All of this no doubt feeds (pun intended) into the claim that Kellogg's makes on the pamphlet's back cover for its cereal as a new, improved, and modern nutritional medium. Updating the "Old Rhyme" of the woman who lived in a shoe—a moment that for us recalls the poetic "foot" mentioned in the paragraph above and lets us indulge the fantasy that the old woman and her children are living in the genre of poetry itself—the pamphlet's new old woman does know what to do:
There was an old woman
Who lived in a shoe,
She had lots of children
But knew what to do.
She gave them Kellogg's Corn Flakes
Three times a day,
And they thrived and grew
In a marvelous way.
If you look closely, you'll see a little American flag flying from the shoe's toe, and if you look even more closely, you'll notice that while almost all of the children are white, one is clearly not. Sitting to the right of the flag is a girl who reads as indigenous Central or South American; not only is her skin darker, but she's got that ridiculously large hat to code her as ethnic in the event there was any doubt she's not. It's kind of hard not to wonder what sort of bookend she makes when paired with the grey-skinned elephant, so often symbolic of Africa's "Jungleland," who appears on the booklet's front cover. The subjects of race, romance, and the transmission and mediation of genetic stuff do not come up in the poetry, but the robust, darker-skinned male elephant, the single old white woman in the shoe, all of the assorted children including the girl with the hat, and that American flag kind of beg the issue, no? Where did the children come from? What America is being envisioned here?

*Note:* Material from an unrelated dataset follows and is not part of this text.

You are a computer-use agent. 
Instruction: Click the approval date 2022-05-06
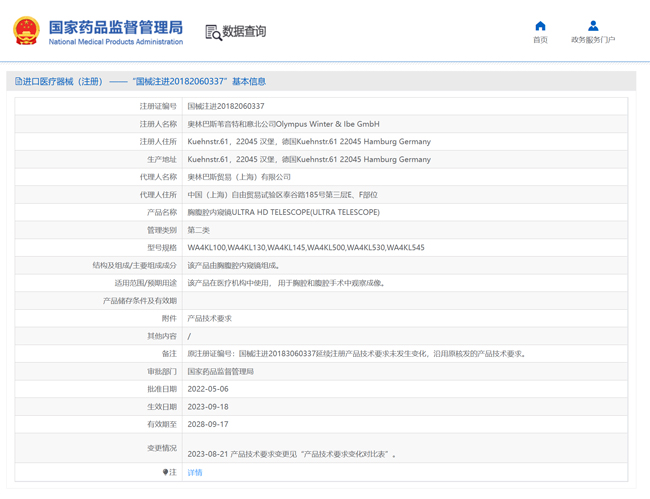tap(208, 389)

What "moving-picture" of a nation is being processed via this hands-on, media-rich, hybrid poem-film, exercise in queerness, drag, and cross dressing?

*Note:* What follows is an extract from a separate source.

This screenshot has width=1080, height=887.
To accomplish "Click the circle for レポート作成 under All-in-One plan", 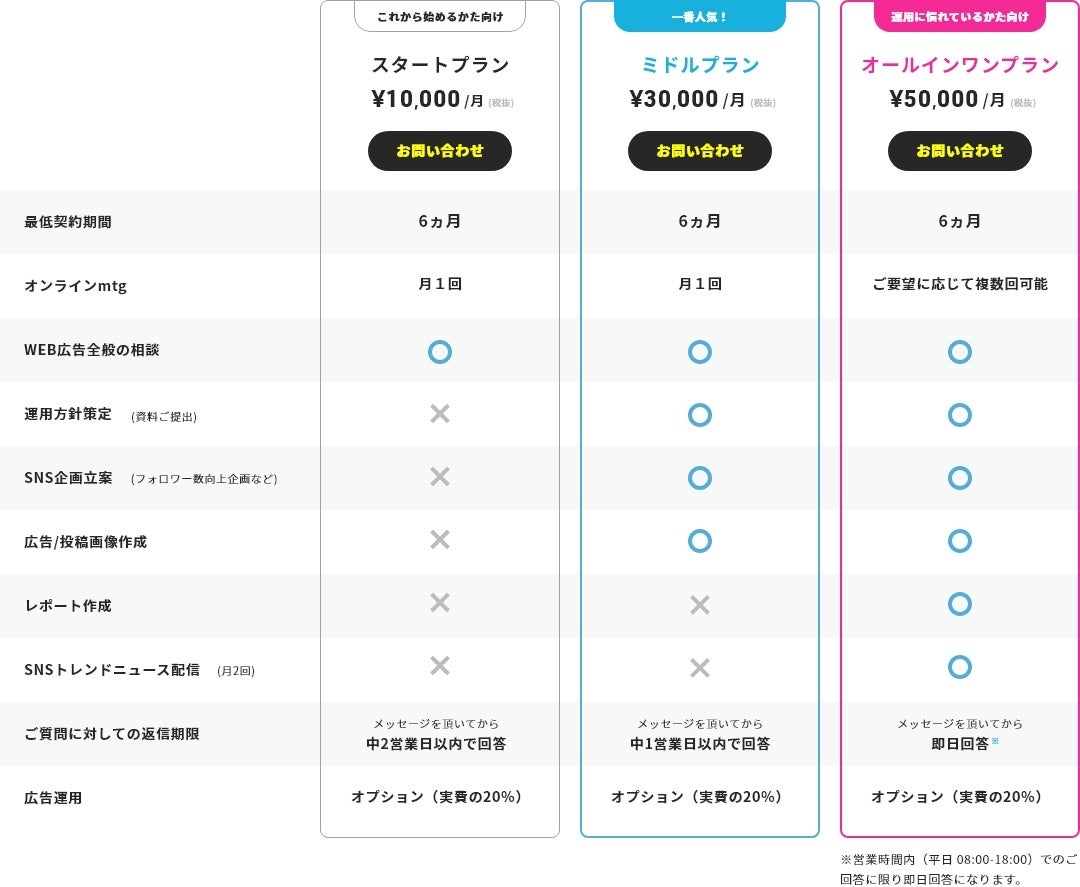I will pos(960,604).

As we know, the decade in which Kellogg's was designing, copy- righting, and circulating "Funny Jungleland Moving-Pictures" was the historical high point in immigration to the U.S. (the decade from 1901-1910 saw nearly nine million people immigrate, double the previous decade), so it would be crazy to think that everything going on in the booklet is not in some way related to social anxieties regarding the moving picture of race and ethnicity in the U.S. While we're not going to say that Kellogg's is being entirely progressive in relation to this history, it certainly does not look like an exercise in purity—a discourse that was commonly racialized in American advertising and especially, as we've discussed before, in soap ads. Instead, as the sheet music being held by the horse and cow in the panel pictured here appears to spell out, "Funny Jungleland Moving-Pictures" pitches itself—and Corn Flakes—as "A glee for mixed voices." Indeed, breakfast might be the most important meal of the day after all.